Il est impossible qu’une «non-action» (ne pas se faire vacciner) puisse réduire la mortalité comme ça. Alors il faut forcément que ce groupe-là ait changé. L’hypothèse la plus probable est que les clientèles les plus vulnérables ont été vaccinées, tôt ou tard, ce qui a laissé un groupe de non-vaccinés plus en forme, moins malades que la moyenne. Alors il n’est pas étonnant qu’ils meurent moins que les autres : les individus plus robustes sont probablement surreprésentés dans ce groupe-là.
Un autre angle mort majeur de l’article de The Exposé est ce que le chercheur Jeffrey Morris, biostatisticien à l’École de médecine de l’Université de Pennsylvanie, appelle le «biais des retardataires». Comme il l’explique sur son (excellent) blogue, il y a une raison pour laquelle des gens vont chercher leur première dose, mais pas la deuxième. Un certain nombre, certes, peut avoir subi des effets secondaires indésirables et peut-être graves (c’est rare, mais ça arrive) et décider d’arrêter à une dose. Mais il y a aussi là-dedans des gens qui avaient des problèmes de santé avant de se faire vacciner et qui ont connu des complications qui les ont empêchés d’aller chercher leur deuxième dose.
La catégorie «1 dose depuis plus de 21 jours» ne représente d’ailleurs que 1,9 % de la population anglaise. Il est donc très hasardeux d’en tirer la conclusion que les vaccins provoquent une surmortalité de masse. Si ça avait été le cas, souligne M. Morris, on aurait vu de fortes hausses de la mortalité se succéder groupe d’âge par groupe d’âge, à mesure que la vaccination s’ouvrait aux plus jeunes. Mais on n’a rien vu de tel nulle part.
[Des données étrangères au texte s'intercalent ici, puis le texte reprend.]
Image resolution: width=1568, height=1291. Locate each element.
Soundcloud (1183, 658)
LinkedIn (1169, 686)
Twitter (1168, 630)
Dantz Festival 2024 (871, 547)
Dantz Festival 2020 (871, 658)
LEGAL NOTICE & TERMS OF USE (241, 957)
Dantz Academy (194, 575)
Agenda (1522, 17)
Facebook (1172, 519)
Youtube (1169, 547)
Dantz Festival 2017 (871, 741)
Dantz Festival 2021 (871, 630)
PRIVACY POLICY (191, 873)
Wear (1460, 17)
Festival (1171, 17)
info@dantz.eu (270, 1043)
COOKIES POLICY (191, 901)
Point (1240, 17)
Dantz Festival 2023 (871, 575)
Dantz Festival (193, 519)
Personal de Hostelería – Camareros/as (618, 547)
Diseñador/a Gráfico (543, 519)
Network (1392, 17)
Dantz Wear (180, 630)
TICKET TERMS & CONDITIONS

Ajoutons pour finir que des études autrement mieux faites que l’article de The Exposé ont examiné la même question, notamment dans le Morbidity and Mortality Weekly Report de la santé publique américaine et dans le Journal of Cardiac Failure [https://bit.ly/3Ge0HkP] (dans ce dernier cas au sein d’une clientèle plus vulnérable), mais n’ont trouvé aucun signe de surmortalité générale chez les vaccinés. En tenant compte de l’âge et de diverses autres variables, ces travaux plus sérieux ont en fait trouvé l’inverse : proportionnellement moins de décès chez les vaccinés.
Verdict
Faux. Il est indéniable que les États-Unis, comme plusieurs autres pays du monde, traversent une période de surmortalité depuis le début de la pandémie, ou du moins cette année. Mais l’article de The Exposé donne la fausse impression que les vaccins en sont la cause parce qu’il a ignoré plusieurs biais majeurs dans ses données. Les vraies études qui en tiennent compte montrent plutôt que les vaccinés meurent moins que les non-vaccinés.